Hot spring bathing has been a global practice dating back to ancient times as a means of preventing various diseases and promoting health. Despite the widely discussed psychological benefits associated with hot spring bathing, it has not remained easy to prove the physical benefits scientifically. Nonetheless, recent studies on the effects of hot spring bathing on cardiovascular function have been reported, particularly changes in heart rate (HR), cardiac output (CO), and blood pressure (BP) before and after hot spring bathing. Not only healthy individuals but also patients with hypertension after bathing have reported increase in the level of HR or CO and decrease in the level of systolic or diastolic BP compared with before bathing [1,2,3]. These findings are also supported by the study conducted by Wang et al. [4].
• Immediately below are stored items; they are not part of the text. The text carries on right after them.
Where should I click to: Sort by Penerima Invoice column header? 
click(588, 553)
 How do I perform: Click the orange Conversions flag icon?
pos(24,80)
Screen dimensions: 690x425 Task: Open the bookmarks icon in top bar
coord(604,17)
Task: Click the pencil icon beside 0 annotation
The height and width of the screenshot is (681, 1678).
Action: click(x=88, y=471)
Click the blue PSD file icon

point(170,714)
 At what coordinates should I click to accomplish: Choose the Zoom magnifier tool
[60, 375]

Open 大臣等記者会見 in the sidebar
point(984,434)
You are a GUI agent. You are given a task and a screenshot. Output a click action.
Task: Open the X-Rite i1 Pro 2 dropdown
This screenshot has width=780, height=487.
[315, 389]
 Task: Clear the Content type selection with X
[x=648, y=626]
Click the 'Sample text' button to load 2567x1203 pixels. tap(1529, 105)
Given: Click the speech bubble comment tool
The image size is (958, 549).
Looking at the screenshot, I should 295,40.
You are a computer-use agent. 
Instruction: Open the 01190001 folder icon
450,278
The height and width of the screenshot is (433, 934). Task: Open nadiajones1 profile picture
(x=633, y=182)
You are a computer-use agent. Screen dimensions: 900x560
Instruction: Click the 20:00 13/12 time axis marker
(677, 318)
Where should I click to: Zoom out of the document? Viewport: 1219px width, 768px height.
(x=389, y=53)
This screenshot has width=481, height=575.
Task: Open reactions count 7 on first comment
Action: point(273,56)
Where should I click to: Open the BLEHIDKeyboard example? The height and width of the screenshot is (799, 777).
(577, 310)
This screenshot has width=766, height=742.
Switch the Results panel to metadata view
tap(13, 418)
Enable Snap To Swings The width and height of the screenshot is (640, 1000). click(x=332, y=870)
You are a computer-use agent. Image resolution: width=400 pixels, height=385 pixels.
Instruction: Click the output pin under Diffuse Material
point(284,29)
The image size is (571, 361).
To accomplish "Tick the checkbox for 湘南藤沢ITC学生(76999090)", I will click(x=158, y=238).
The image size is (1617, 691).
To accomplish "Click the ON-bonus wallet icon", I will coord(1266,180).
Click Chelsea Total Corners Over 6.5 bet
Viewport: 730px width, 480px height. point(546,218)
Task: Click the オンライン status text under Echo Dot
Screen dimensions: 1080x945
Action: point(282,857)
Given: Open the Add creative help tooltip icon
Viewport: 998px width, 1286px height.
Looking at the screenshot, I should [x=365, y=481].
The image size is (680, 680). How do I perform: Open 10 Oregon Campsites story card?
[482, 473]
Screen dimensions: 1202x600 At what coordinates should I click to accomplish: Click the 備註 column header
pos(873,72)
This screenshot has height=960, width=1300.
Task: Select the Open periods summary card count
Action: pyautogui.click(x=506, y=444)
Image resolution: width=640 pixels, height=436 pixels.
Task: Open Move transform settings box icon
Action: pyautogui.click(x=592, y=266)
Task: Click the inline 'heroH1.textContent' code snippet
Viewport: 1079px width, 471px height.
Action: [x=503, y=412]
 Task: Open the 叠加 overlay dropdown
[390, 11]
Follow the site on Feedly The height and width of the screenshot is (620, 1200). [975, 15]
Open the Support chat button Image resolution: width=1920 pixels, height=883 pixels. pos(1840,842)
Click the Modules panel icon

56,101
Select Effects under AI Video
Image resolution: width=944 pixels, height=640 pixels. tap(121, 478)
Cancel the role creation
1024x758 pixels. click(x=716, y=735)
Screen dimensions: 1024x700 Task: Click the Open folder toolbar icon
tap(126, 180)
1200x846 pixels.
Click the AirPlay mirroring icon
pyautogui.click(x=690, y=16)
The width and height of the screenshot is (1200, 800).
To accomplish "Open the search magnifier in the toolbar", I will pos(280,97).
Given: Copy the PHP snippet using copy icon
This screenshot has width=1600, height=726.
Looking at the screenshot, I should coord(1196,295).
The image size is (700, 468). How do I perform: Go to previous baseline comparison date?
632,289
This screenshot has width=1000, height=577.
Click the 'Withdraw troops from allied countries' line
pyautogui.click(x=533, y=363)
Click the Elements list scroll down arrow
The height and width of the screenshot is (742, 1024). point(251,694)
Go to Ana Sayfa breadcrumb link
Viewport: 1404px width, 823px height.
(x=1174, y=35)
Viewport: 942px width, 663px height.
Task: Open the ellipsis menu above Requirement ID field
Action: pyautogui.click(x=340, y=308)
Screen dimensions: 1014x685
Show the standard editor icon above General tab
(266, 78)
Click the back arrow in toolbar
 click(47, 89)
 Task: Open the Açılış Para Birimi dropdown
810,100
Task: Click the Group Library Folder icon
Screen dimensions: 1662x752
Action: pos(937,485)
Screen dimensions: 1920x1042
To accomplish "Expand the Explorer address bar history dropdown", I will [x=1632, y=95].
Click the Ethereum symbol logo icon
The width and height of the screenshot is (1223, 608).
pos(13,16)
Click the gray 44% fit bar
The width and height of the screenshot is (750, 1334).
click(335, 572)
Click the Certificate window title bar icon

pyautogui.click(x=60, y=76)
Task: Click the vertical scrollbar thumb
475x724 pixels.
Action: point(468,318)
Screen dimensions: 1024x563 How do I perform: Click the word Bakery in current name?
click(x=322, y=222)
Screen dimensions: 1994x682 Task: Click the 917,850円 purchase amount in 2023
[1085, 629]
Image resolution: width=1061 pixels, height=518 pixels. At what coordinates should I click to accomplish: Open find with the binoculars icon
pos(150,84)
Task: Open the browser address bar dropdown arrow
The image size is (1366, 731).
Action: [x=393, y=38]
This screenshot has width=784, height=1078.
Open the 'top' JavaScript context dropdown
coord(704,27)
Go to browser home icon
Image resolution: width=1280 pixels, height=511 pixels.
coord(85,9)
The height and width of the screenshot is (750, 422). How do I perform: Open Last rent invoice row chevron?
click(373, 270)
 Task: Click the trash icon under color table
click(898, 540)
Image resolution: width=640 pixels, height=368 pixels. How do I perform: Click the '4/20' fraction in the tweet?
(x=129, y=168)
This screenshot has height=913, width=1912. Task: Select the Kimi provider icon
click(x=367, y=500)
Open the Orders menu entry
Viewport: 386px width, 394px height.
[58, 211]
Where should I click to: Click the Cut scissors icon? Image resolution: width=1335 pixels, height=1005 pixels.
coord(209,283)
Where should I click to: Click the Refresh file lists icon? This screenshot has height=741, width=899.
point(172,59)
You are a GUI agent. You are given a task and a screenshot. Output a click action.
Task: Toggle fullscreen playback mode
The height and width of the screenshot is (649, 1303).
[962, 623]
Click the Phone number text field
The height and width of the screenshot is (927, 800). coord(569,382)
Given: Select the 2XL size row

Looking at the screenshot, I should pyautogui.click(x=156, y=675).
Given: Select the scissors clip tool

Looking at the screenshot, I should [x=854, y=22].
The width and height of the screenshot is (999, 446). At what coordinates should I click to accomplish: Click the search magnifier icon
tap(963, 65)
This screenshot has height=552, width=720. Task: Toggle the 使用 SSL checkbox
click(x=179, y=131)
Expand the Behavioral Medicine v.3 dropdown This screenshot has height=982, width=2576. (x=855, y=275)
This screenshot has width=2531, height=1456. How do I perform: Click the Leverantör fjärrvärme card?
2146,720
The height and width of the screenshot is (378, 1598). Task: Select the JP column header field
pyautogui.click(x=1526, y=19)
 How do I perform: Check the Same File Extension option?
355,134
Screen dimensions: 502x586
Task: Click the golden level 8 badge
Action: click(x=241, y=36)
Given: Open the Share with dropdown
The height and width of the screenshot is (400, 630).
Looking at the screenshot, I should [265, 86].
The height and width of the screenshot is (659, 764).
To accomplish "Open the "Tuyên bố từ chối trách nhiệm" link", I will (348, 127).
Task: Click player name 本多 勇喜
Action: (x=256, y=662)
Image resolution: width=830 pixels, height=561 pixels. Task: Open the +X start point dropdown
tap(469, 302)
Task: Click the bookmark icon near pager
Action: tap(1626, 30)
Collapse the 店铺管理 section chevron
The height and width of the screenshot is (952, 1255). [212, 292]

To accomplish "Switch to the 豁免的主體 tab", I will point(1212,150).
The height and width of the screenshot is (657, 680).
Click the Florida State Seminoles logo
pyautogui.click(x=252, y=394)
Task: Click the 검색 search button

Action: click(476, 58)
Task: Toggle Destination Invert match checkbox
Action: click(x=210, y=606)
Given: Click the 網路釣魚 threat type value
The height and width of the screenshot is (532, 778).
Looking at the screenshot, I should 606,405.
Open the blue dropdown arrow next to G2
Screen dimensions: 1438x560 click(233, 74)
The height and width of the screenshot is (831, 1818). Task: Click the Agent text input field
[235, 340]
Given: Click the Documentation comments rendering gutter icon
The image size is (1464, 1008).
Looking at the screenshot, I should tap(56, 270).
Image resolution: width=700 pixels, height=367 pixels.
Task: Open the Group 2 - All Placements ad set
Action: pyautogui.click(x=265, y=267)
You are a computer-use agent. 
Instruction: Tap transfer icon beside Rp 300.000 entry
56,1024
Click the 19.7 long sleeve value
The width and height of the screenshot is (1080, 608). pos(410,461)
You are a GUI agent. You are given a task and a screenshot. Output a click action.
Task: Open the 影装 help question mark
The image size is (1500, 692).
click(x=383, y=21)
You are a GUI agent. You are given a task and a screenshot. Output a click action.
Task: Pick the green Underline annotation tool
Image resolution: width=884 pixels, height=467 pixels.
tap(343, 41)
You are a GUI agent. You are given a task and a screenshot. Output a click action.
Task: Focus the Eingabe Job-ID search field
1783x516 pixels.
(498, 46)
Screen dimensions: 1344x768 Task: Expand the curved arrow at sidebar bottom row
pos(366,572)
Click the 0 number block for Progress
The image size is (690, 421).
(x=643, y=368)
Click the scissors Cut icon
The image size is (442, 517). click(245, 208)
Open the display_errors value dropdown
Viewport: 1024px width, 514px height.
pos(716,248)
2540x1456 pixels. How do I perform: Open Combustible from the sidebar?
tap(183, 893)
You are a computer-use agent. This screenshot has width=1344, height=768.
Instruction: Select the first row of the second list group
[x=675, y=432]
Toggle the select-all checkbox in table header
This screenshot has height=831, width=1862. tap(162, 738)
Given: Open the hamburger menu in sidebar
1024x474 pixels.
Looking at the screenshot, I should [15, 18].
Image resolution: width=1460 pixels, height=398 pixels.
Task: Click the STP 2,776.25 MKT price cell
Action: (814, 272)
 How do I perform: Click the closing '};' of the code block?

These observed effects can be explained from two perspectives: hydrostatic pressure and vasodilation. Hydrostatic pressure resulting from submerging the water impacts circulatory dynamics as the arteries and veins are externally compressed by the hydrostatic pressure of the water, depending on depth. When entering the water up the chest level, the hydrostatic pressure of the blood vessels is optimally balanced by the hydrostatic pressure of the outside water, resulting in the same hemodynamic state as in the spinal position. As a result, venous return increases during bathing, leading to elevated HR and CO compared with levels before bathing. These effects persist for a while, even after bathing. Furthermore, the relationship between HR, CO, and BP can be explained by the definition of CO as a function of HR and stroke volume (SV), and BP is defined by CO and peripheral vascular resistance (PVR) (Fig. 1).

Fig. 1
figure 1

Correlation between hot spring bathing and BP decrease. CO cardiac output, HR heart rate, SV stroke volume, PVR peripheral vascular resistance, BP blood pressure, eNOS endothelial nitric oxide synthase, NO nitric oxide, GTP guanosine triphosphate, cGMP cyclic guanosine monophosphate, ANP atrial natriuretic peptide, BNP cerebral natriuretic peptide, PNS parasympathetic nervous system

Vasodilation involves various factors such as thermal effects, nitric oxide (NO), the autonomic nervous system, and natriuretic peptides, all of which are known to decrease BP [5, 6]. Bathing in a hot spring leads to an increase in HR and CO, while the vasodilating effect of heat from the springs causes a decrease in PVR that surpasses the effect of the HR and CO increase, resulting in a decrease in BP. Moreover, elevated HR after bathing increases CO, leading to an increased blood flow and induction of shear stress on the vascular endothelium. This, in turn, stimulates NO production via the endothelial NO synthase, activated by shear stress, using the amino acid L-arginine as a substrate. Furthermore, NO activates guanylate cyclase, an enzyme that generates cyclic guanosine monophosphate (cGMP) from guanosine triphosphate in the vascular smooth muscle. The resulting cGMP acts on the vascular smooth muscle to dilate blood vessels, thereby decreasing PVR and finally causing a decrease in BP.

At a water temperature of approximately 40 °C, the baroreceptor responds to the heat-induced increase in CO and activates the parasympathetic nervous system, leading to vasodilation. This results in a decrease in BP. Conversely, bathing in hot water exceeding 42 °C activates the sympathetic nervous system, causing vasoconstriction, which results in an increase in both BP and HR, which is the opposite of previous results [7]. The study by Wang et al. was conducted at a water temperature of 38–40 °C [4].

It is known that when bathing, the heart can be overloaded with hydrostatic pressure and increased CO, leading to the production of atrial natriuretic peptide (ANP) from the atria, and the brain natriuretic peptide (BNP) from the ventricles. ANP has been used as a therapeutic agent for patients with heart failure in Japan [8]. BNP is also widely applied in diagnosing and evaluating heart failure diseases and their severity, and it serves as a prognostic factor [9]. The natriuretic and vasodilating properties of ANP and BNP reduce circulating blood volume, resulting in decreased BP.

Thus, it is evident that the impact of hot spring bathing on BP is composed of various factors. Since the effects of hot baths can vary depending on the disease, it is important to provide guidance based on thorough comprehension of the physical effects of hot spring bathing to ensure the safe enjoyment of the individuals.